Excerpted passage »
=======

15. As diagrams and figures are easier to remember than words, wherever possible, it may be advisable to use artificial intelligence (virtual reality) programs, which make the students understand the subjects well by presenting the subject matter interactively.

SUMMARY AND CONCLUSIONS

The construction boom in China, India, and other developing countries has opened up an unprecedented opportunity for civil and structural engineers.  However, the college education and the engineering practice are not compatible. Due to this, the engineers coming out of the colleges are not immediately employable.  This may also be due to the mushrooming number of colleges, which were started as business ventures, without considering the quality of education. The engineering education gives more importance to theory, and practical aspects are not taught. Research and development are taking place at a faster rate than ever before, and the structural engineer needs to keep track of them. Moreover, fresh graduates give more importance to software packages, while ignoring the behaviour of structures and structural elements. Such a mindset will lead to erroneous results and, in some rare cases, may lead to the failure of structures. Hence, colleges must orient the students towards practice by giving importance to the modeling of structures and their behavior rather than to number crunching exercises. There is also a dearth of qualified and experienced teachers.  Fresh graduates should understand the complexity of present-day projects and make education a life-long process by attending seminars, workshops, and continuing education programs. They should also have the habit of updating their knowledge by studying good books and journals. Each one of us have the responsibility of molding fresh graduates to tackle the challenges posed by the profession: the colleges, by updating the syllabus periodically; the companies, by providing proper training required for their needs; the professional organizations and journals, by providing necessary material for updating the knowledge and conducting continuing education programs, and finally the fresh graduates themselves, by taking responsibility to update their knowledge, understanding the behavior of structures and structural elements, and incorporating quality control measures in their designs and constructions.

=======

Entries shown »
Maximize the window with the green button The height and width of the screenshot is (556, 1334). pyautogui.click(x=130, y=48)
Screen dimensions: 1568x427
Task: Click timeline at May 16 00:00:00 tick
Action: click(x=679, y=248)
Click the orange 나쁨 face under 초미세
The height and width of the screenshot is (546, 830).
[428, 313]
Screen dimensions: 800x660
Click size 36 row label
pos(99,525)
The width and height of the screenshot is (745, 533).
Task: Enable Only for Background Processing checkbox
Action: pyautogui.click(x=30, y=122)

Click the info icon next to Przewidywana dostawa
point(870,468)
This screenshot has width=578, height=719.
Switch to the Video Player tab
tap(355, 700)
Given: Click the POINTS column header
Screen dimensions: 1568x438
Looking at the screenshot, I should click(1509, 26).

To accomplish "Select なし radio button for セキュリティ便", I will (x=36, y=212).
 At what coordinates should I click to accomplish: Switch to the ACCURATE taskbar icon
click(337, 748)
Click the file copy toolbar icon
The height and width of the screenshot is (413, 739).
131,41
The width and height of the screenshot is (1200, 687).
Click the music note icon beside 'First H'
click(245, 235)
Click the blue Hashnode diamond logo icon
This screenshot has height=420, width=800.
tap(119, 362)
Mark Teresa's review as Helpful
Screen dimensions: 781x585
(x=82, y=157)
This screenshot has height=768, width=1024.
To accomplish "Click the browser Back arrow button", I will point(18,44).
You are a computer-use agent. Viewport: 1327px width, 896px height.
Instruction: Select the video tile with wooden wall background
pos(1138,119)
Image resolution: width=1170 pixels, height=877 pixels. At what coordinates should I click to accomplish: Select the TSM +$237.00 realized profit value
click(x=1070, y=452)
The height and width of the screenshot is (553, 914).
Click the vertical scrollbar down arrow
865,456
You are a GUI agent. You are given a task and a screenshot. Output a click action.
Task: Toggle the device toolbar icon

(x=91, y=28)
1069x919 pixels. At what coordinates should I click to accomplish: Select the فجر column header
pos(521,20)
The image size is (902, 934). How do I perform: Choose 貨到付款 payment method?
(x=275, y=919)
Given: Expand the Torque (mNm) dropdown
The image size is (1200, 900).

=======

What this exercise asks »
[1] In the passage on engineering education, what does it say fresh graduates give more importance to while ignoring the behavior of structures and structural elements?
[2] From the passage on engineering education, return the part that opens with the words containing "15. As diagrams" and closes with "subject matter interactively.".
The listing has nothing to do with this work.

Numbered answers »
[1] Software packages.

[2]
15. As diagrams and figures are easier to remember than words, wherever possible, it may be advisable to use artificial intelligence (virtual reality) programs, which make the students understand the subjects well by presenting the subject matter interactively.